HEALTH FOOD


Cultural and psychological factors

 

From a psychological perspective, a new healthy diet may be difficult to achieve for a person with poor eating habits. This may be due to tastes acquired in early adolescence and preferences for fatty foods. It may be easier for such a person to transition to a healthy diet if treats such as chocolate are allowed; sweets may act as mood stabilizers, which could help reinforce correct nutrient intake.

It is known that the experiences we have in childhood relating to consumption of food affect our perspective on food consumption in later life. From this, we are able to determine ourselves our limits of how much we will eat, as well as foods we will not eat - which can develop into eating disorders, such as anorexia or bulimia nervosa. This is also true with how we perceive the sizes of the meals or amounts of food we consume daily; people have different interpretations of small and large meals based on upbringing.

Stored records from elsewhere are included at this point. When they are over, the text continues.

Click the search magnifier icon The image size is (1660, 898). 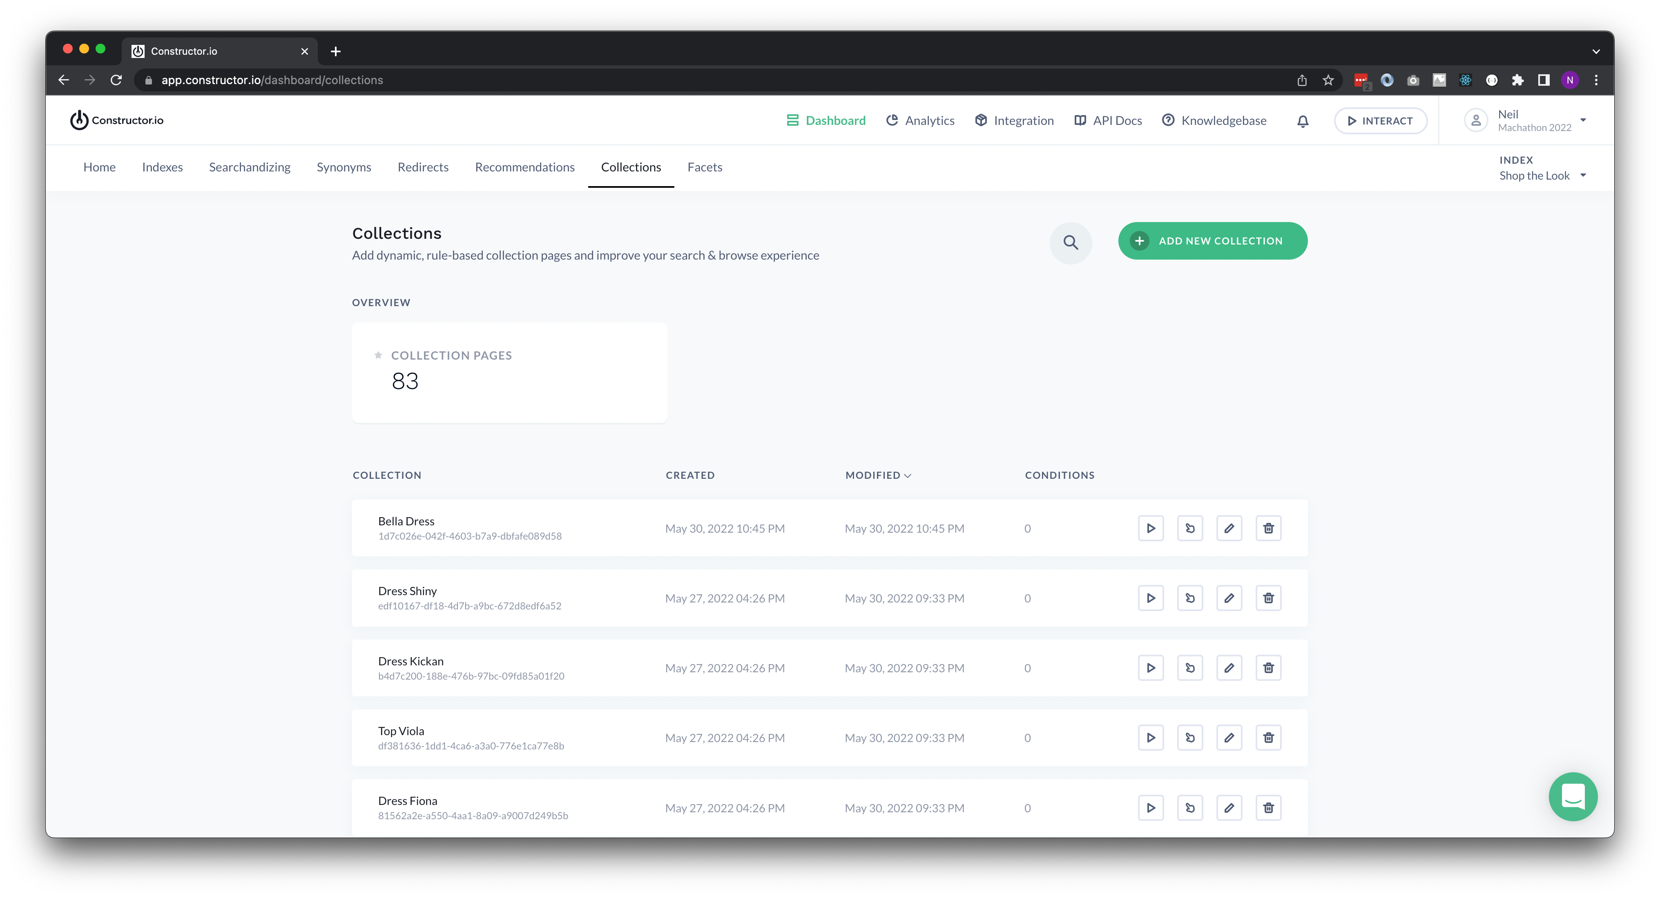[x=1070, y=243]
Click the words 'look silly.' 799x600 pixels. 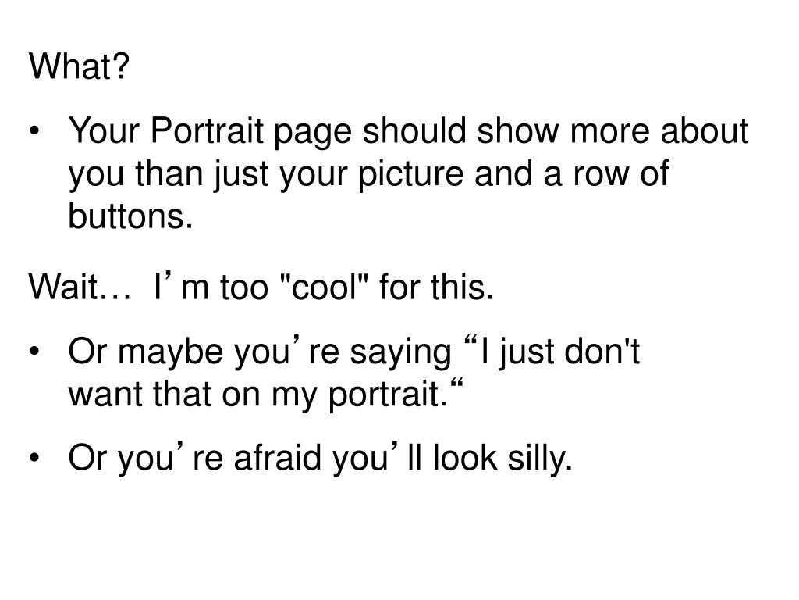(x=502, y=458)
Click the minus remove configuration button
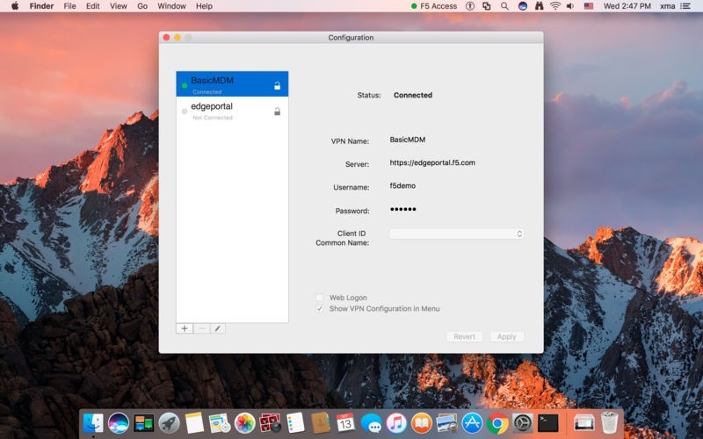This screenshot has height=439, width=703. coord(201,328)
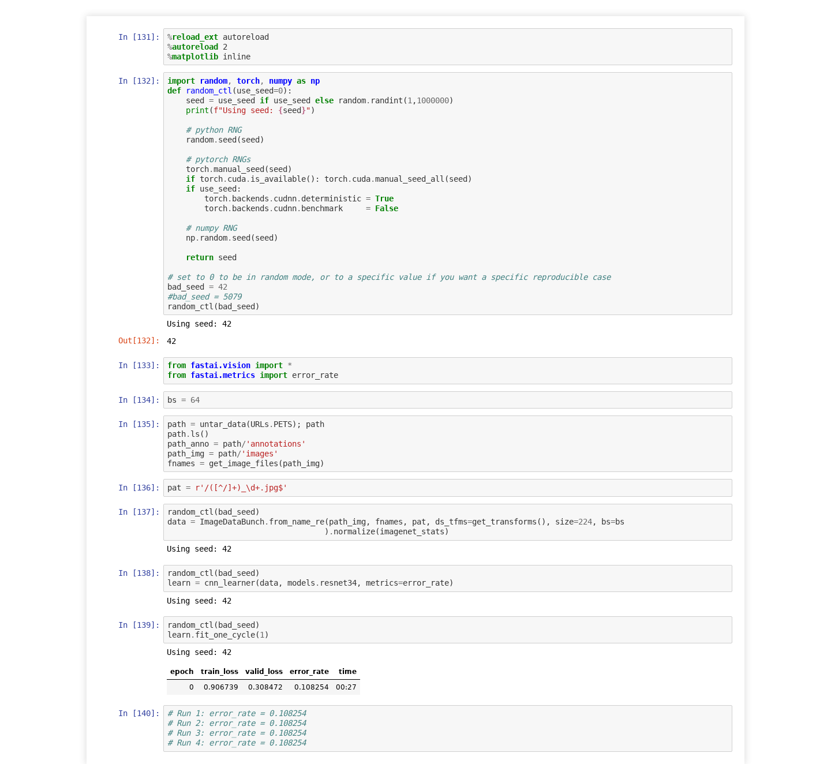Click the error_rate column header
This screenshot has width=831, height=764.
tap(309, 671)
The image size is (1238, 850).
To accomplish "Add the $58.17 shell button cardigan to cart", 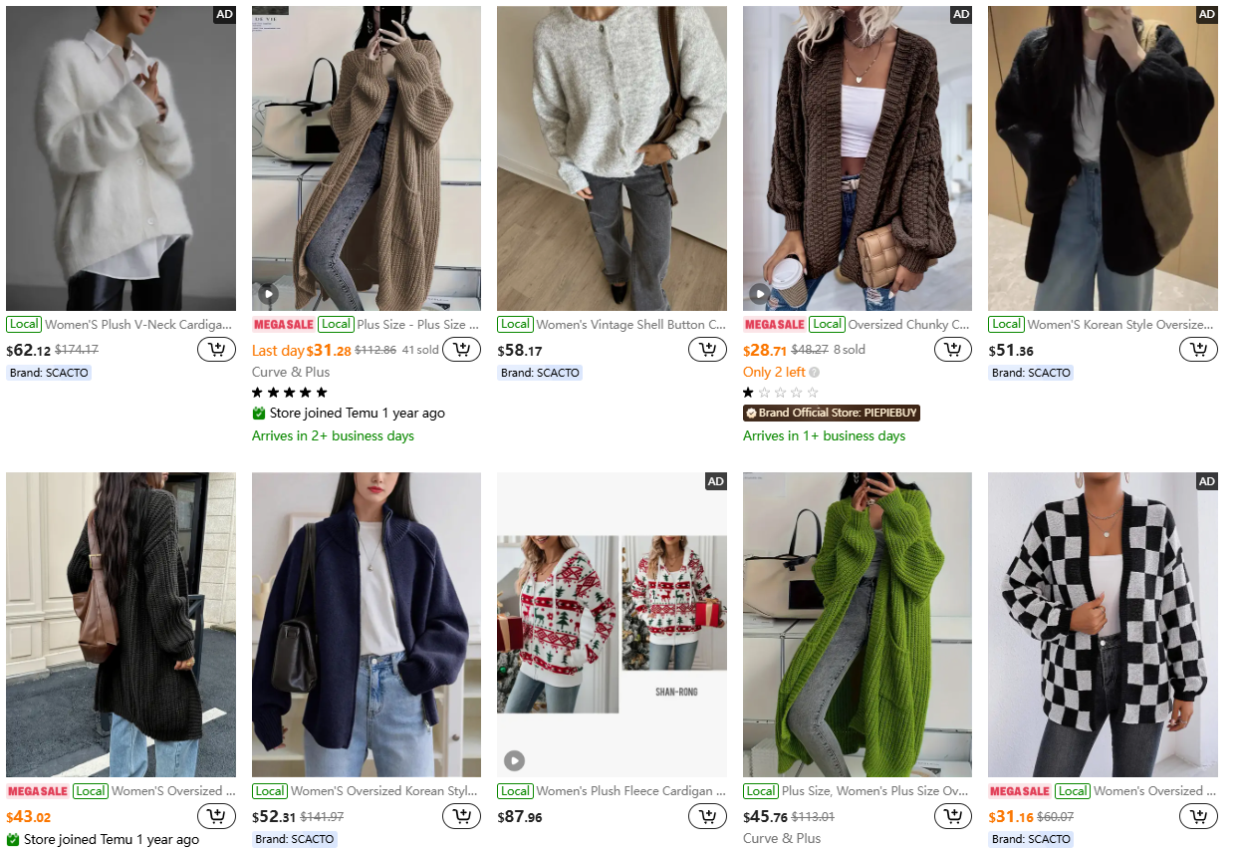I will pos(707,350).
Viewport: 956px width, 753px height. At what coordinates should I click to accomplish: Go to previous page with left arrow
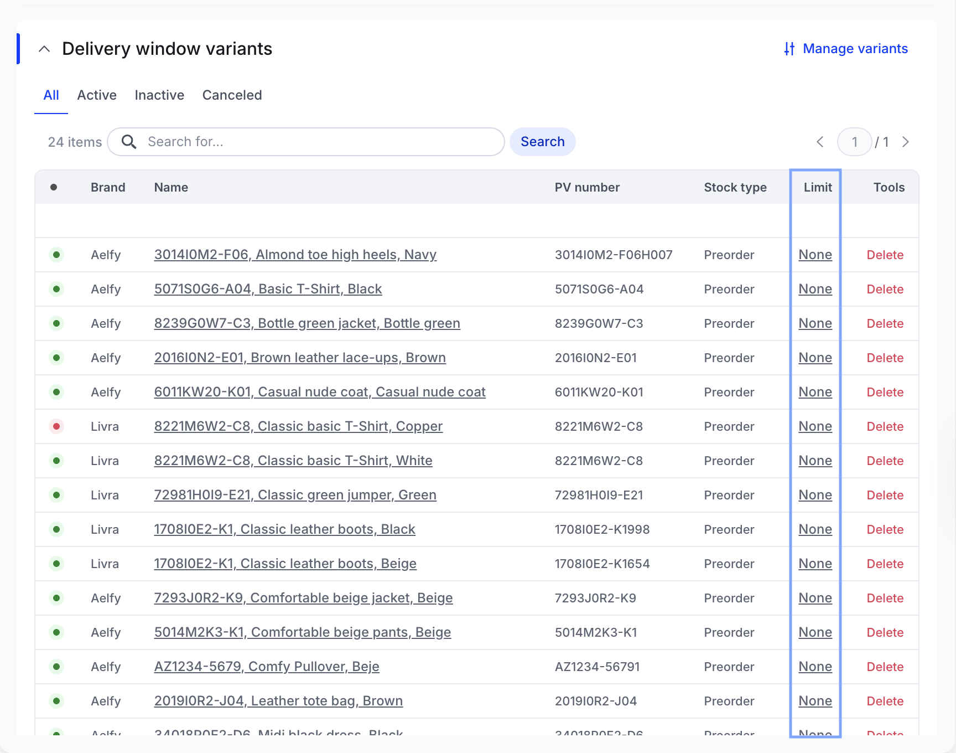pos(820,142)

While plants, vegetables, and fruits are known to help reduce the incidence of chronic disease, the benefits on health posed by plant-based foods, as well as the percentage of which a diet needs to be plant based in order to have health benefits is unknown. Nevertheless, plant-based food diets in society and between nutritionist circles are linked to health and longevity, as well as contributing to lowering cholesterol, weight loss, and in some cases, stress reduction.

Indeed, ideas of what counts as "healthy eating" have varied in different times and places, according to scientific advances in the field of nutrition, cultural fashions, religious proscriptions, or personal considerations.